Why Hana’s Suitcase remains a timeless story

Caroline Toal plays Hana Brady and Noah Spitzer her brother George.

The Young People’s Theatre (YPT) is opening its 50th season with Hana’s Suitcase, a show it’s produced three times before. But it’s a play that has endured despite premiering more than 10 years ago. 

Hana’s Suitcase can be both a timeless and timely story,” says playwright Emil Sher, who adapted Karen Levine’s best-selling and award-winning novel for YPT back in 2005. 

Since then, the theatre company remounted it in 2007 and 2010, sharing the Brady family’s poignant Holocaust story on stage for children ages 10 and up. 

Those who’ve read Levine’s book know that despite its inherent darkness, Hana’s Suitcase is rather inspiring as it chronicles how in 2000, a group of Japanese school kids and their teacher searched for clues about Hana Brady (played by Caroline Toal) after her suitcase arrived at Tokyo’s tiny Children’s Holocaust Centre. 

“It’s such a beautiful and moving and vital kind of story,” says YPT’s artistic director Allen MacInnis, who’s also directing the play. “And I felt that our 50th anniversary should include it.
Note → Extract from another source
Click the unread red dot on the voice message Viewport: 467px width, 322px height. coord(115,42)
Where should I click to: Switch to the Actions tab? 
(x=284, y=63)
And as we planned the season, it became clear that we should open the season with it so that we could make it available to tour to other places.” After its run in Toronto, it’ll travel to Montreal and later, Seattle. 

MacInnis knows that teaching about the Holocaust can be challenging. But this play is made for younger audiences and it follows the Japanese children as they slowly uncover details about Hana’s short life. 

“We assume that the audience, which is about the same age, is able to handle what they learn,” says MacInnis. “We certainly don’t get into some of the most horrifying details about the Holocaust, but we do get into many of the facts.”

They learn that the Nazis forced Hana Brady and her family out of their home in Czechoslovakia to the Theresienstadt ghetto. Eventually, Hana ended up in Auschwitz where she died at age 13. Her brother George Brady (played by Noah Spitzer) survived and he currently resides in Toronto. 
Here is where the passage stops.